Understanding the Concepts
* Freezing Point Depression: The freezing point of a solution is lower than the freezing point of the pure solvent. This depression is proportional to the molality of the solute.
* Boiling Point Elevation: The boiling point of a solution is higher than the boiling point of the pure solvent. This elevation is also proportional to the molality of the solute.
Calculations
1. Determine the van't Hoff factor (i):
* CaCl₂ dissociates into three ions in solution (one Ca²⁺ and two Cl⁻):
* CaCl₂ → Ca²⁺ + 2Cl⁻
* Therefore, the van't Hoff factor (i) for CaCl₂ is 3.

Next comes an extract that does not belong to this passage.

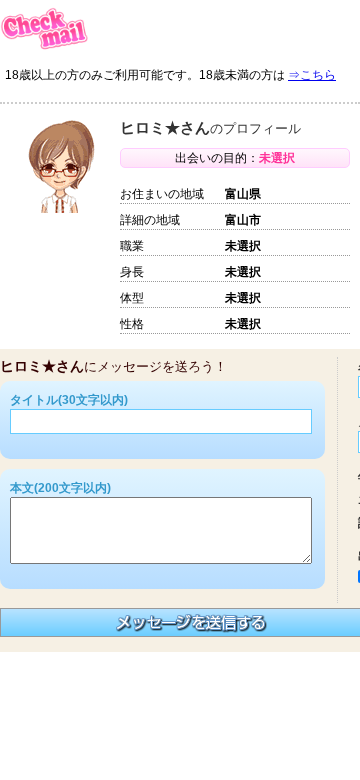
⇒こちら (312, 75)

2. Calculate the molality (m):
* We need to convert molarity to molality. Assuming the density of the solution is approximately the same as water (1 g/mL), we can approximate the molality as:
* molality (m) ≈ molarity (M)
* m ≈ 0.1 mol/kg
3. Calculate the freezing point depression (ΔT_f):
* ΔT_f = i * K_f * m
* K_f (freezing point depression constant for water) = 1.86 °C/m
* ΔT_f = 3 * 1.86 °C/m * 0.1 mol/kg = 0.558 °C
4. Calculate the freezing point of the solution:
* Freezing point of pure water = 0 °C
* Freezing point of solution = 0 °C - 0.558 °C = -0.558 °C
5. Calculate the boiling point elevation (ΔT_b):
* ΔT_b = i * K_b * m
* K_b (boiling point elevation constant for water) = 0.512 °C/m
* ΔT_b = 3 * 0.512 °C/m * 0.1 mol/kg = 0.154 °C
6. Calculate the boiling point of the solution:
* Boiling point of pure water = 100 °C
* Boiling point of solution = 100 °C + 0.154 °C = 100.154 °C
Important Note:
* These calculations are based on the assumption that the solution is ideal. In reality, the van't Hoff factor may be slightly less than 3 due to ion pairing at higher concentrations.
* For more precise calculations, consider using the actual density of the solution to convert molarity to molality.
Therefore, the approximate freezing point of a 0.1 molar CaCl₂ solution in water is -0.558 °C, and the approximate boiling point is 100.154 °C.